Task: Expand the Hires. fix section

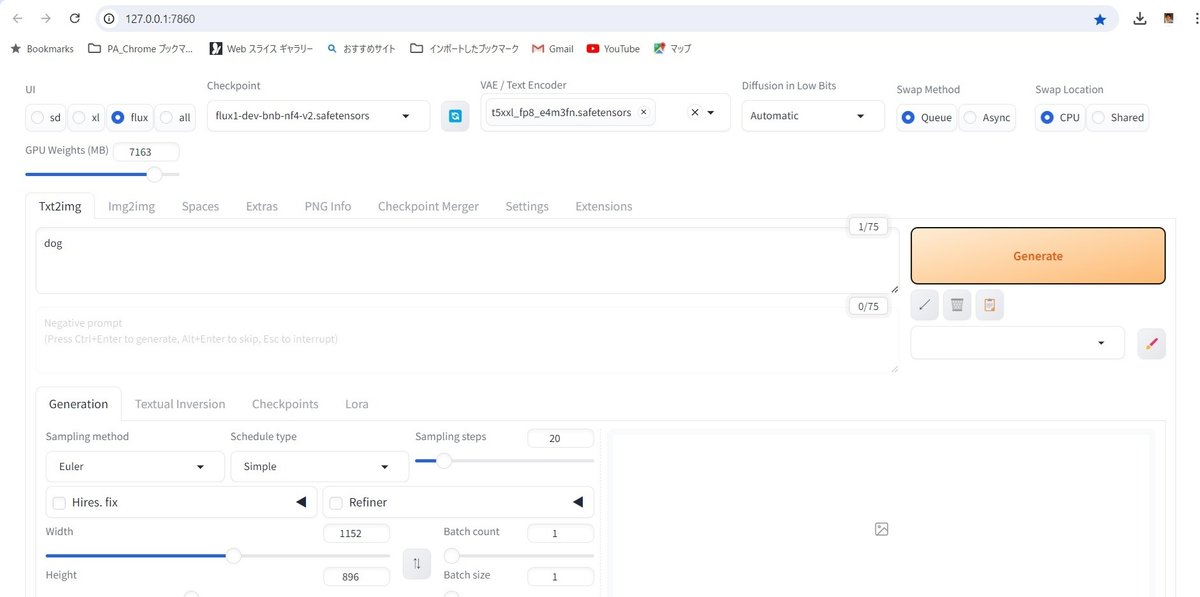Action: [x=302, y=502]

---

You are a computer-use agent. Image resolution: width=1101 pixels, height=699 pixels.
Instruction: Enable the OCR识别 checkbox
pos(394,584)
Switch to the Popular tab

**Problem details:** Filter the items above and copy each line that contains the string "resolution". Match case exactly.

**Exercise solution:**
You are a computer-use agent. Image resolution: width=1101 pixels, height=699 pixels.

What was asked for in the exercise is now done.